How does Amazon EBS Snapshot determine modified files?
Typically, a sync application detects file modifications based on file size changes and modified dates. Does this hold true for Amazon EBS Snapshot processes?
Recently I noticed a fixed sized file was excluded from a snapshot even though the file was modified numerous times over a period. When the most recent snapshot (in fact, any snapshots created after the first one) was loaded into a new instance, only the initial content could be located within the file. Even the modified date on the file was set to the initial date.
This made me wonder how Amazon EBS Snapshot determines modified files. Are there any configurations I can change to ensure fixed sized files are added to snapshots correctly?
Yes, But it does so on a block level. That is, it detects changed low-level blocks rather than files.
EBS does use block level diffs to determine what to store (as @Dmitry says). However, EBS also keeps all previously existing snapshots that are needed to fully re-create the state of the file system in the state it was in when the snapshot was taken.
If your snapshot shows an old state of a given file, you certainly are looking at an old snapshot.
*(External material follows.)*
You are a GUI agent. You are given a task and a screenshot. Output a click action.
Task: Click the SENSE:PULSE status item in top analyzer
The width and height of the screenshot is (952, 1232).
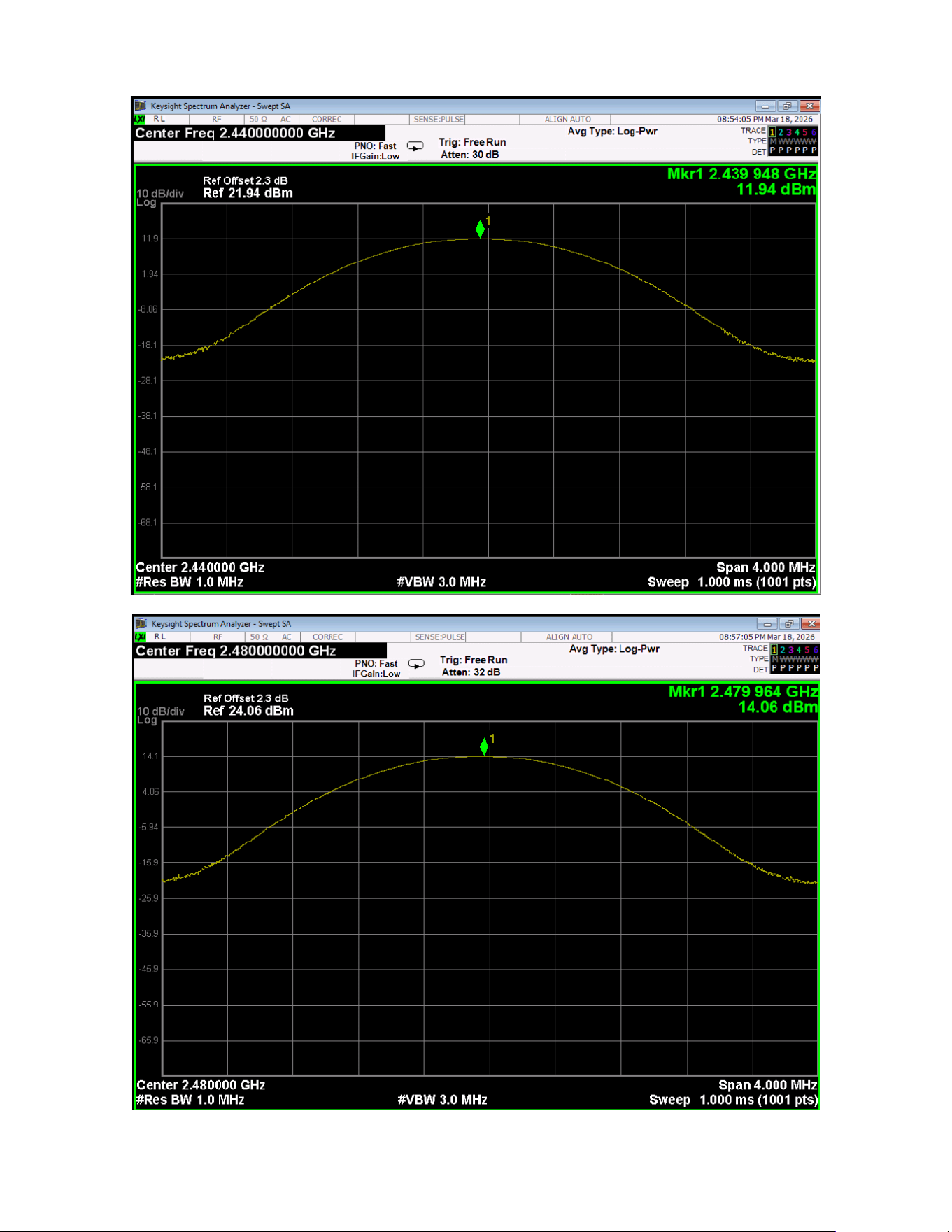coord(438,119)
Amazon EBS snapshots are incremental backups, meaning that only the blocks on the device that have changed since your last snapshot will be saved. If you have a device with 100 GBs of data, but only 5 GBs of data has changed since your last snapshot, only the 5 additional GBs of snapshot data will be stored back to Amazon S3. Even though the snapshots are saved incrementally, when you delete a snapshot, only the data not needed for any other snapshot is removed. So regardless of which prior snapshots have been deleted, all active snapshots will contain all the information needed to restore the volume.